Endowed in perpetuity by the Glenna Luschei Fund for Excellence

3:33 Sports Short #55 // Mind Games by Amaris Ketcham

I started fencing about a year ago. In addition to learning a thousand and one new French vocabulary words, that is possible to avoid being immediately stabbed every single time I squat en guarde, I have learned some of the standard ways that fencers talk about the sport to non-fencers. The most common comparison they use? “Fencing is like a physical game of chess.”

Now, I admit that I don’t know much about chess, but I assume fencers mean both have a strategic and a tactical element. Strategy is about long-term thinking, setting up positions for certain advantages later. You can watch how someone plays and devise exactly how you’ll win when you play them next.

Even in a bout that goes to five points and lasts maybe—if you’re lucky—three minutes, you can train your opponent to let you score. Say you point your sword tip at their chest and lunge. They will sweep their sword across their chest to knock yours out of the way. If you aim for their chest and let them defend two or three times in a row, then their body might automatically start to move that way before your sword occupies the same space. You can whip underneath their sword and land a touch on their exposed arm. Et voilà! You have just strategized to take advantage of the human tendency to learn things.

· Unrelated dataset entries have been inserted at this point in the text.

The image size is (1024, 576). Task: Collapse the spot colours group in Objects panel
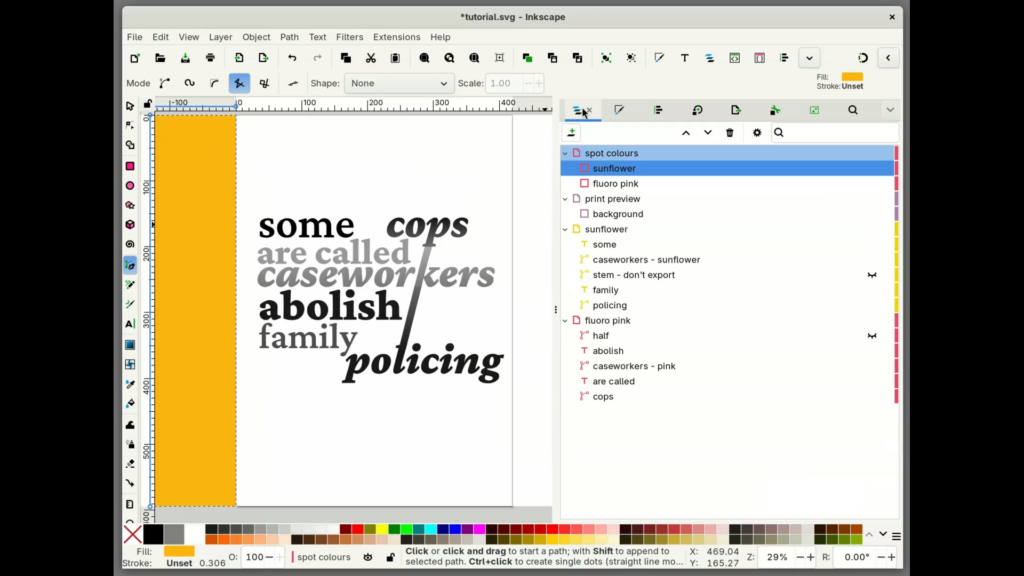(565, 153)
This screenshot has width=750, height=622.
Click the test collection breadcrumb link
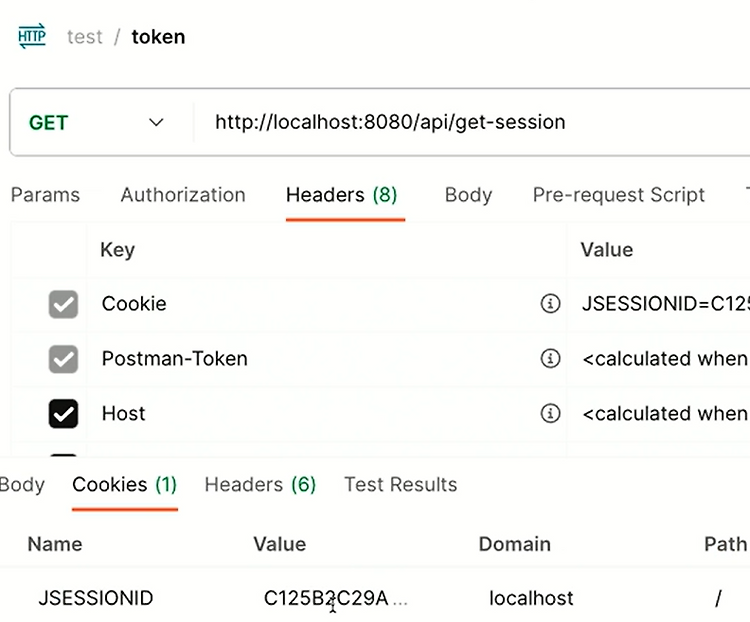pos(85,37)
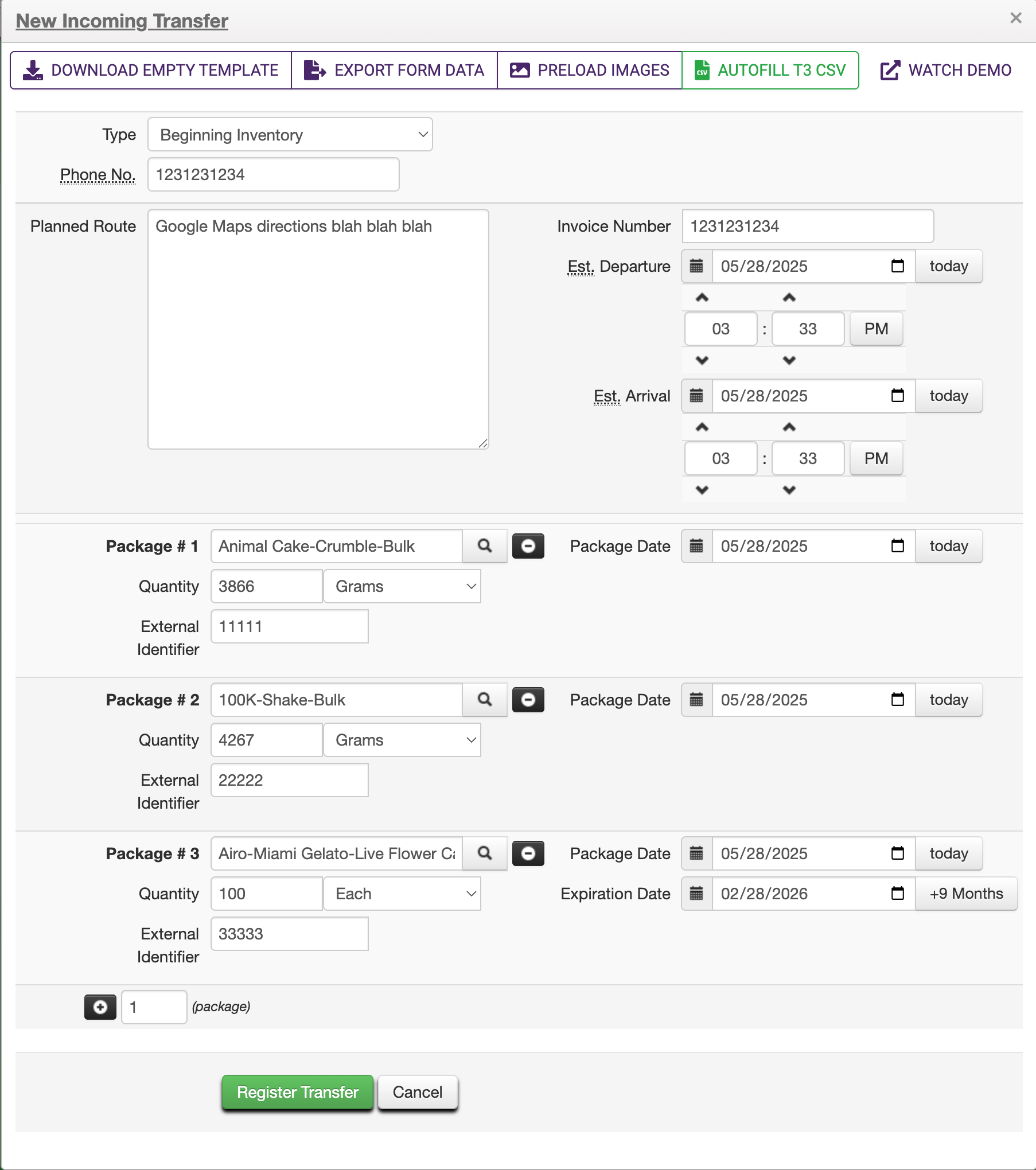Screen dimensions: 1036x1170
Task: Open calendar icon for Est. Departure
Action: click(x=696, y=266)
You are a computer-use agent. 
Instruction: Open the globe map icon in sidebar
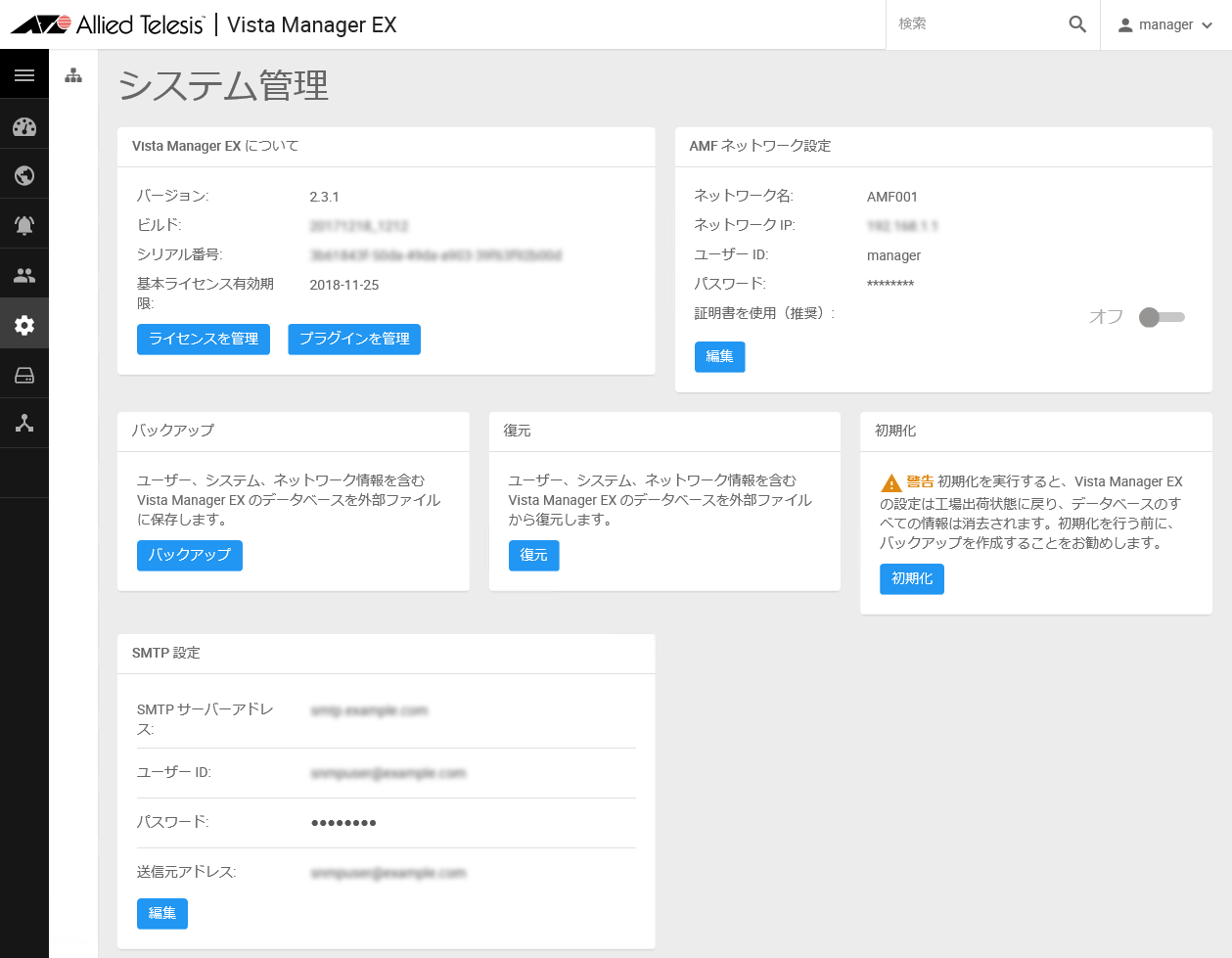pos(24,176)
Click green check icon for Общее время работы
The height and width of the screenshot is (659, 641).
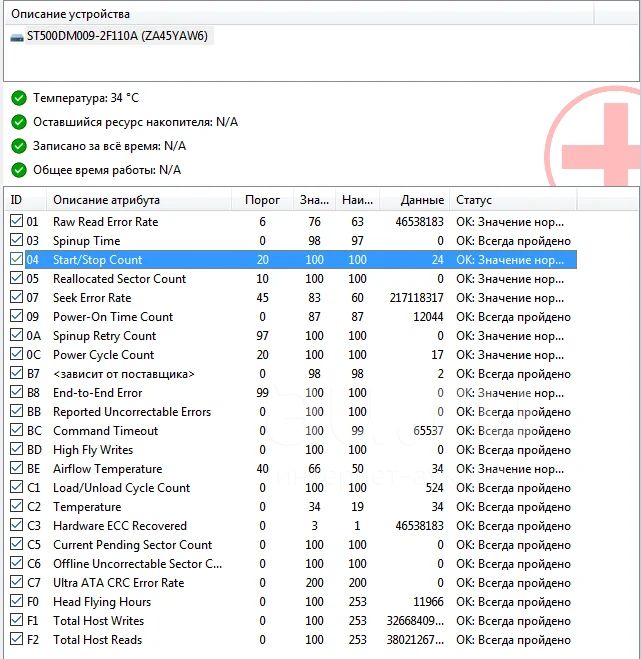click(18, 170)
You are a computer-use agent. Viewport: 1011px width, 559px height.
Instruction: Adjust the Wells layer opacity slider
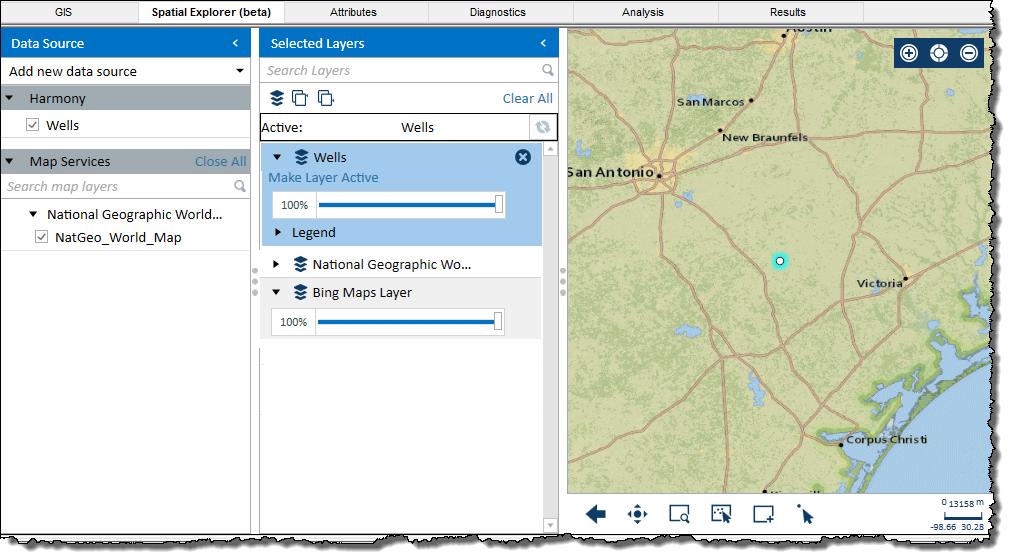(499, 205)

Tactical thinking is about immediate maneuvers. For every defensive move, there’s an offense that can get around it, and for every offensive move, there’s a defensive one that can block it.

Strategy and tactics go together. Tactics accomplish what strategy has set in motion. I am still untrained enough that I don’t have much in the way of strategy or tactics, but sometimes I have a small break-though and I realize how to score a point on someone else. There’s something beautiful about that sensation, like figuring out a riddle.

There are other similarities to chess: you must stay focused. Two players face off in a constrained space. They represent armed conflict. A kid can be as skilled as an adult. The Russian teams are very good at both. When someone is good enough to teach, they are referred to as a “master.”

Here’s how fencing and chess aren’t the same: you couldn’t play well by correspondence or online. A bout could never last six hours. Hopefully, IBM will never train a fencing computer that could beat a Russian master, because that would surely signal the beginning of the world’s takeover by AIs.


Amaris Feland Ketcham is a regular contributor to the arts and culture website Bark, which is affiliated with Willow Springs magazine. She has recently been published in the Los Angeles Review, the Rumpus, and the Utne Reader and has work forthcoming in Creative Nonfiction and the Kenyon Review.